They also were divided over whether the Federal Energy Regulatory Commission should be given emergency power plant siting authority to speed up construction. Commissioner Linda Breathitt said she favored the idea, while Chairman Curtis Hebert said he thought siting should remain a state matter. Commissioner William Massey was unenthusiastic.

The committee will hold more hearings Thursday and then determine over the weekend whether it should write legislation to intervene in the western power markets, said Chairman Joe Barton (R-Tex.). If the committee determines action is warranted, he said, it will have to be done quickly to be effective this summer.

Much of the testimony and questions by committee members turned on the issue of price controls. Hebert, who opposes price caps, said the idea is impractical because the controls would apply only to the 5% of transactions that take place in the spot market and would not apply to more than 50% of the wholesale market not under FERC jurisdiction.

"Price caps will penalize people who hedged forward," Hebert said, and discourage a shift to long-term contracts which the agency promoted as part of a Dec. 15 order. Moreover, he argued, price caps would discourage industry from building more power plants to supply the West.

Massey, an Arkansas Democrat, said there is reason to believe market power is being exercised in California and FERC has declared that market to be "severely dysfunctional." The situation will "not be remedied by summer and prices will soar higher," he said. Yet higher prices will not "get one more megawatt built" in time to service summer demand.

Calling the situation a looming catastrophe, Massey called for a temporary price cap with possibly a sunset date tied to creation of a reserve margin in the West. He advocated a price cap on a generator-by-generator basis at each generator's variable operating cost, plus a reasonable capacity adder, perhaps in the range of $25/Mw-hr. The California Independent System Operator adopted a similar approach at its Mar. 15 meeting.

"Without controls, I fear the worst," Massey said. Responding to the idea that power plant builders will not be attracted to California if price caps are instituted, he said, "If there is a political revolt out West that won't help investors either."

Massey said the region's entire economy was at risk. Power that cost California $7 billion in 1999 increased to over $27 billion last year. Costs for 2001 may exceed $70 billion,'' Massey told the subcommittee. He conceded FERC has not done a good job of defining market power and what it expects of sellers. Nor had the agency done a good job of defining "just and reasonable" in connection with wholesale prices.
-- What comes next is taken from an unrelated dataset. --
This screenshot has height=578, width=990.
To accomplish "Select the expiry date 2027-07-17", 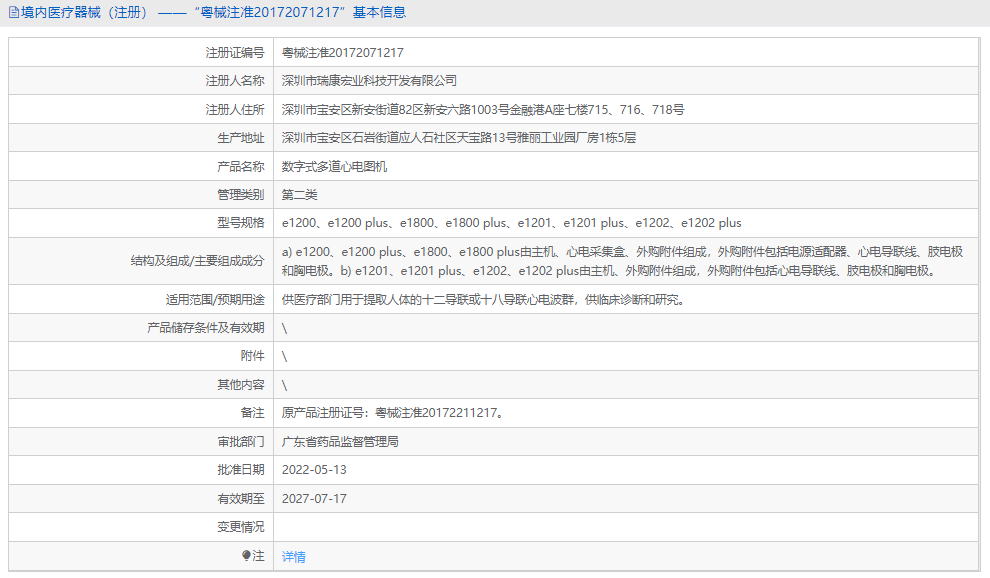I will click(x=316, y=497).
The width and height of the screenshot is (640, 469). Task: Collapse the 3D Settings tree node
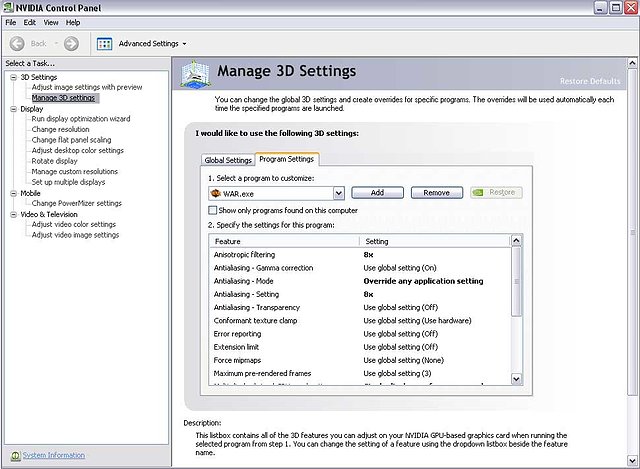(x=13, y=77)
In terms of price caps, Breathitt said all options should be analyzed before a decision is made and she noted the majority of western governors have opposed price caps. Instituting price caps in the three states where governors have requested such an action would be difficult to make work, she said. Breathitt added it would also be hard to put controls on a market that essentially is dominated by bilateral contracts.

But she said the California power crisis could create a "consumer backlash" putting at risk the entire concept of deregulation of the electricity markets. In the short-term, she said, the agency may have to make even tougher decisions to deal with the crisis.